*Task requirements*: Copy out each record below, exactly as given.

Dataset excerpts: Begin

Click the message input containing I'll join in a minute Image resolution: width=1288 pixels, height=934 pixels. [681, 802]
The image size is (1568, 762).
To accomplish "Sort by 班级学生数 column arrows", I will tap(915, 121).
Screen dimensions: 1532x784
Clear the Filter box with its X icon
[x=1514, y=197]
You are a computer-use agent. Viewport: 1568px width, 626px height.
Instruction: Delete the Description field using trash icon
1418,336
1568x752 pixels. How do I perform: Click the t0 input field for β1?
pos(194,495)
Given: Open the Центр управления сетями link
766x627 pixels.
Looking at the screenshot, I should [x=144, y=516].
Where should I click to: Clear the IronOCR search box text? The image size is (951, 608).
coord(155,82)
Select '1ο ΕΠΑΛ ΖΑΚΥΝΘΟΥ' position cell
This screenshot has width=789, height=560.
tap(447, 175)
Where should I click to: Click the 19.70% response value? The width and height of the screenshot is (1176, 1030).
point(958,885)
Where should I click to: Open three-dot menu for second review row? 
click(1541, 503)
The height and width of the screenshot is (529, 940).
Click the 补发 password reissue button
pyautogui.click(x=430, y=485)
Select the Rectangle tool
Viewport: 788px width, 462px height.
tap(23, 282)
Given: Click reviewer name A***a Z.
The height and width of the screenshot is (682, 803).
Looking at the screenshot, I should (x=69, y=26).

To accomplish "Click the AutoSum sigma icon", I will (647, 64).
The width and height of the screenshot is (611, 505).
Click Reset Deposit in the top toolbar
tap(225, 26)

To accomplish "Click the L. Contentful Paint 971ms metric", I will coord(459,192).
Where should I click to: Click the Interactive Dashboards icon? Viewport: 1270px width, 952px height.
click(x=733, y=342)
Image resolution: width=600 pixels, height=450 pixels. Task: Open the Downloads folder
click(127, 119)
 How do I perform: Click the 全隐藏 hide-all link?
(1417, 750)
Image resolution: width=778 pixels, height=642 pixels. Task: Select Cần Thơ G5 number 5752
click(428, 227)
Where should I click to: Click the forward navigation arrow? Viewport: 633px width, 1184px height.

Dataset excerpts: End

*Exercise solution*:
Click the message input containing I'll join in a minute Image resolution: width=1288 pixels, height=934 pixels. [681, 802]
The image size is (1568, 762).
To accomplish "Sort by 班级学生数 column arrows", I will tap(915, 121).
Screen dimensions: 1532x784
Clear the Filter box with its X icon
[x=1514, y=197]
You are a computer-use agent. Viewport: 1568px width, 626px height.
Instruction: Delete the Description field using trash icon
1418,336
1568x752 pixels. How do I perform: Click the t0 input field for β1?
pos(194,495)
Given: Open the Центр управления сетями link
766x627 pixels.
Looking at the screenshot, I should [x=144, y=516].
Where should I click to: Clear the IronOCR search box text? The image size is (951, 608).
coord(155,82)
Select '1ο ΕΠΑΛ ΖΑΚΥΝΘΟΥ' position cell
This screenshot has width=789, height=560.
tap(447, 175)
Where should I click to: Click the 19.70% response value? The width and height of the screenshot is (1176, 1030).
point(958,885)
Where should I click to: Open three-dot menu for second review row? 
click(1541, 503)
The height and width of the screenshot is (529, 940).
Click the 补发 password reissue button
pyautogui.click(x=430, y=485)
Select the Rectangle tool
Viewport: 788px width, 462px height.
tap(23, 282)
Given: Click reviewer name A***a Z.
The height and width of the screenshot is (682, 803).
Looking at the screenshot, I should (x=69, y=26).

To accomplish "Click the AutoSum sigma icon", I will (647, 64).
The width and height of the screenshot is (611, 505).
Click Reset Deposit in the top toolbar
tap(225, 26)

To accomplish "Click the L. Contentful Paint 971ms metric", I will coord(459,192).
Where should I click to: Click the Interactive Dashboards icon? Viewport: 1270px width, 952px height.
click(x=733, y=342)
Image resolution: width=600 pixels, height=450 pixels. Task: Open the Downloads folder
click(127, 119)
 How do I perform: Click the 全隐藏 hide-all link?
(1417, 750)
Image resolution: width=778 pixels, height=642 pixels. Task: Select Cần Thơ G5 number 5752
click(428, 227)
Where should I click to: Click the forward navigation arrow? Viewport: 633px width, 1184px height.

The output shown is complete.